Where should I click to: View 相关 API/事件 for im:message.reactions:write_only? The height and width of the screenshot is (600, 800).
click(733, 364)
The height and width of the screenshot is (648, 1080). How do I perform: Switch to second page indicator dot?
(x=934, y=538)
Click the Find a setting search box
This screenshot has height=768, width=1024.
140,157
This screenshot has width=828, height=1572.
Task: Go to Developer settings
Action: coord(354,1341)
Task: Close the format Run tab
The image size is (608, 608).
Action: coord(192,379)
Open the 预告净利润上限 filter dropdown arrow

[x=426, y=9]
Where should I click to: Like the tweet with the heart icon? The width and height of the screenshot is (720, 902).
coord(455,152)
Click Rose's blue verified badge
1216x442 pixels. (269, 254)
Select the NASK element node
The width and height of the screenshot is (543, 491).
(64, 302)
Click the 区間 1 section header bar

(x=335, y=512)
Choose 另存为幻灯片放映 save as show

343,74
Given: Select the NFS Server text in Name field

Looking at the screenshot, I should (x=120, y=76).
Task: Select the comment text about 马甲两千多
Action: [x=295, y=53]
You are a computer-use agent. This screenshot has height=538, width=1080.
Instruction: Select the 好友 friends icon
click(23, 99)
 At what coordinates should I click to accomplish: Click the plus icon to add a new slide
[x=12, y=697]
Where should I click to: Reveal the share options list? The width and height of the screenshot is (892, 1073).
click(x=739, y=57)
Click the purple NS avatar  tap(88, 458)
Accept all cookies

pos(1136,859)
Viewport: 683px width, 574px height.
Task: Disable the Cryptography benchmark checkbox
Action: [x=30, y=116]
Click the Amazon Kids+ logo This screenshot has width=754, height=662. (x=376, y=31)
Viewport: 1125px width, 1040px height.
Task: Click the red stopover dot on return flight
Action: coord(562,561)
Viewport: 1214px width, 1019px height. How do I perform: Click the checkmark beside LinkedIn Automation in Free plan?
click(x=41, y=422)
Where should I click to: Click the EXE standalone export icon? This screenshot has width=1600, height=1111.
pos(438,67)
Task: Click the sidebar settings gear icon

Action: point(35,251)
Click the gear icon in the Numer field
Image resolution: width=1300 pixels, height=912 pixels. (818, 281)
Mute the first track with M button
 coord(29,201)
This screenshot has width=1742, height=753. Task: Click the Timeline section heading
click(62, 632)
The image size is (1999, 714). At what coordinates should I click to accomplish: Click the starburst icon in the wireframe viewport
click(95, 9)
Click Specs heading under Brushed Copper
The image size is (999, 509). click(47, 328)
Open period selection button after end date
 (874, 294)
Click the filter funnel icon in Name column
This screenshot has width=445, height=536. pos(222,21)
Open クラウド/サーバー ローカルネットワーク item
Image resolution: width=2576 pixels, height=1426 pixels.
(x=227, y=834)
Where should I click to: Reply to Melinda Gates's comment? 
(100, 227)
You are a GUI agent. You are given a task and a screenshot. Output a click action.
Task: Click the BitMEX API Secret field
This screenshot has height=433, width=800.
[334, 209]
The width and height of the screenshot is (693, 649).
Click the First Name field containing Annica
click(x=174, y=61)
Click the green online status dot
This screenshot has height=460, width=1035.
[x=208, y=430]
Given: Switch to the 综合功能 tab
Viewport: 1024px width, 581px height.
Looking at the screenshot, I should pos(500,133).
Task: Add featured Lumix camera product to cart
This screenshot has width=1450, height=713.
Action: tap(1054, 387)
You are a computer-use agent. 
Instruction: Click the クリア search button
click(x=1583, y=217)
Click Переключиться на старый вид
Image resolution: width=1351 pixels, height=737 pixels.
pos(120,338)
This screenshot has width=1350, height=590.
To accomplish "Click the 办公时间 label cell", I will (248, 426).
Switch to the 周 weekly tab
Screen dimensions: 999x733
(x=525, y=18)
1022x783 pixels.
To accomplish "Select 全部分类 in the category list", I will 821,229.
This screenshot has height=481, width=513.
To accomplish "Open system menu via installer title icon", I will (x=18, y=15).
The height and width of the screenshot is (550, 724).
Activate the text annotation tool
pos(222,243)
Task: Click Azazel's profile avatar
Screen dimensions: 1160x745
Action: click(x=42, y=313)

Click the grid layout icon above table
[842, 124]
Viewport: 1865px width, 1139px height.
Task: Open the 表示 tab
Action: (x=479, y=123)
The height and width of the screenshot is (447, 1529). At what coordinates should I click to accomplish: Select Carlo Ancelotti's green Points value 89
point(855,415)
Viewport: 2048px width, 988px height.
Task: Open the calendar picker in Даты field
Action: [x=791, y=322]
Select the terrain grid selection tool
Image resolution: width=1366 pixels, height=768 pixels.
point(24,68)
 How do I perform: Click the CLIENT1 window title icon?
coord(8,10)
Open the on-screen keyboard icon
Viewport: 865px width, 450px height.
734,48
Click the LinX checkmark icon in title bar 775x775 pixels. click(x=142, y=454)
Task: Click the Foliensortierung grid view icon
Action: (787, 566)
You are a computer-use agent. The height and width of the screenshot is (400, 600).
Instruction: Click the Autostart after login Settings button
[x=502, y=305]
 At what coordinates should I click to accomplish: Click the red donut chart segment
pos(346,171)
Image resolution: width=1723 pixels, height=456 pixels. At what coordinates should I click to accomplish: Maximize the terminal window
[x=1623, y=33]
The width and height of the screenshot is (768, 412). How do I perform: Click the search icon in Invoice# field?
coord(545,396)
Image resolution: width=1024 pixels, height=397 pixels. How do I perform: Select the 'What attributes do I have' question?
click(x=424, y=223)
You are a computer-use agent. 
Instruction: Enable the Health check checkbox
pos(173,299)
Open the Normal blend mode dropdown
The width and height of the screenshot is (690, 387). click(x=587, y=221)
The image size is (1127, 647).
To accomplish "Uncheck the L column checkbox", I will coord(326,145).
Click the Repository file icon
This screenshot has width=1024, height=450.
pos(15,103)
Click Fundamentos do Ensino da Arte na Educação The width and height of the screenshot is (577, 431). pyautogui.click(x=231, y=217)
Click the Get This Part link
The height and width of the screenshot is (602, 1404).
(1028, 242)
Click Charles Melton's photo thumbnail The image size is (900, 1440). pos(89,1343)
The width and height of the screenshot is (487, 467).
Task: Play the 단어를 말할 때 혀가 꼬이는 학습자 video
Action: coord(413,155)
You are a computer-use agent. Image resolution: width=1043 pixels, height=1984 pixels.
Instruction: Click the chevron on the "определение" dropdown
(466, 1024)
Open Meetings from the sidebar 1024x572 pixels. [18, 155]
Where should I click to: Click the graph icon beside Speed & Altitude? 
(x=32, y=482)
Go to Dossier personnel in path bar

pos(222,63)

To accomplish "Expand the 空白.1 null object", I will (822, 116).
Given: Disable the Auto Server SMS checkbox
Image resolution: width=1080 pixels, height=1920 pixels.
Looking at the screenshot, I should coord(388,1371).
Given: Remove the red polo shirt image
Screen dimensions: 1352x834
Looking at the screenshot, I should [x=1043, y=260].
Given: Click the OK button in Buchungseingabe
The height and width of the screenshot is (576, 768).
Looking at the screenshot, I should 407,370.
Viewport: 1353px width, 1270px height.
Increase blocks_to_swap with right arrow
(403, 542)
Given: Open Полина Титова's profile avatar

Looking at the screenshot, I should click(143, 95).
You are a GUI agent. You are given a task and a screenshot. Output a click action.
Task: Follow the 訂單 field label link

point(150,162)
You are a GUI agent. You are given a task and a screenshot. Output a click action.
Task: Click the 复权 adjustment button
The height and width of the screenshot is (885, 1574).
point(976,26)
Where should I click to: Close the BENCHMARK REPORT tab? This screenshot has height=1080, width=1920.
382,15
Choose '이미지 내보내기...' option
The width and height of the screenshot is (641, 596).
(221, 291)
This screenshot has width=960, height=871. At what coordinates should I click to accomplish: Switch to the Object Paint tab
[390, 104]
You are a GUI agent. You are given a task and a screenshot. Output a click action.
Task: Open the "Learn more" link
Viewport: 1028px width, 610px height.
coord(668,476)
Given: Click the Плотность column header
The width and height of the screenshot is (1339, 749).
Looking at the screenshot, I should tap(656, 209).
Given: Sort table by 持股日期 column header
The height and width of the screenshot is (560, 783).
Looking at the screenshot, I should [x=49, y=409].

-------------------------

- **Problem to work on**:
Every line above that holds the string "computer" counts once. State how many such lines there are, as a number alone.

- **Written reply**:
5